As classic a Christmas romance as a tale can get, of course, chaos ensues – but so does a remarkably unfussy love story that embodies all the feel-good values of the holiday season.
White Christmas is everything I wished for from this summer’s rather sluggish Anything Goes – the tap dancing is sublime, and Hennig’s accomplished cast makes the work look nearly effortless (Eanga-Selenge’s performance is a standout, vocally speaking). Judith Bowden’s set and costumes only add to the feeling of luxury achieved by the work itself and by Hennig’s staging of it.

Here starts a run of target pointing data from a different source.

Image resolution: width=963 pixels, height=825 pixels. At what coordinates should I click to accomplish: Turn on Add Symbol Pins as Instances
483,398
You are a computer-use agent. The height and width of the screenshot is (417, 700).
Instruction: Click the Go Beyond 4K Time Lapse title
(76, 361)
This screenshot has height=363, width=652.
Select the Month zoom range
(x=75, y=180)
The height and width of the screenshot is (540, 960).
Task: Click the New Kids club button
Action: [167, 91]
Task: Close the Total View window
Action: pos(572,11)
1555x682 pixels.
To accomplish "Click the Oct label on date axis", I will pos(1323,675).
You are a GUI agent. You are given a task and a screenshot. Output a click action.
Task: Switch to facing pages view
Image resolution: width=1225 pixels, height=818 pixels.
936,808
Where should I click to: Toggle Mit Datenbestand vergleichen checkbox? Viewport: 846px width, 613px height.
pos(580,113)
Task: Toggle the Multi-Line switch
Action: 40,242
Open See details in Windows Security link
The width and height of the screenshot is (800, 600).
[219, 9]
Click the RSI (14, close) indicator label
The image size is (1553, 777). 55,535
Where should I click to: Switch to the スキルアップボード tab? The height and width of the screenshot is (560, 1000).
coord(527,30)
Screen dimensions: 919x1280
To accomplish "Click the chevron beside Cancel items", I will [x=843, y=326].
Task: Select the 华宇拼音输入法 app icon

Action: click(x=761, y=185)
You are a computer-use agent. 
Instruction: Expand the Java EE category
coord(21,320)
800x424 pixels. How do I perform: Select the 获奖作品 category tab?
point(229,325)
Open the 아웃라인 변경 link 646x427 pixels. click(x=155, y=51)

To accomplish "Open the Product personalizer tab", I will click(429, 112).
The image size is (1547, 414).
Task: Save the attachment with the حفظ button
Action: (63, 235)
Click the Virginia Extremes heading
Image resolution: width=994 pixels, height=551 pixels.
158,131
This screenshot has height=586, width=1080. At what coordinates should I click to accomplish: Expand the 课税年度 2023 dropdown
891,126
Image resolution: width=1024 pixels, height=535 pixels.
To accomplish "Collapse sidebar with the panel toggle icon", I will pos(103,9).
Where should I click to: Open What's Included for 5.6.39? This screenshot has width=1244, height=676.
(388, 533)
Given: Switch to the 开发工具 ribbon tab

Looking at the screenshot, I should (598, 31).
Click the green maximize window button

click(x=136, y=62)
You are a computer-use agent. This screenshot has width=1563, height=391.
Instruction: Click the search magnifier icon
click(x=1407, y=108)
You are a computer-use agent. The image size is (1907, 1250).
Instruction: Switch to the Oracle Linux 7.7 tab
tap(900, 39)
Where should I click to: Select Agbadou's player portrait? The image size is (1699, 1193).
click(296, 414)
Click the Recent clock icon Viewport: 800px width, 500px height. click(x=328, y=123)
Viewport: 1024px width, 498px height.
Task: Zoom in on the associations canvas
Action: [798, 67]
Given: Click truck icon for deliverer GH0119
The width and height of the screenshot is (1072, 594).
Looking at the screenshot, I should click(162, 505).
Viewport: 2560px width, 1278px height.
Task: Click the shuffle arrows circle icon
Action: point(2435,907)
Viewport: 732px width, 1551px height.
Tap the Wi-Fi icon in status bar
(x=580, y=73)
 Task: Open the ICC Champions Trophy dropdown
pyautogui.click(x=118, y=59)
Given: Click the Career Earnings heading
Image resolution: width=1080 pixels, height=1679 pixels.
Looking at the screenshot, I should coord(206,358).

A formulaic Christmas musical? Perhaps. But White Christmas is executed to such high-energy precision that I’m not sure I care. And while I’m looking forward to seeing the new-and-improved Royal George Theatre in a few years, I’m equally hoping to see the Shaw Festival adhere to the standard set by White Christmas, a dandy, good-natured ghost of Christmas present.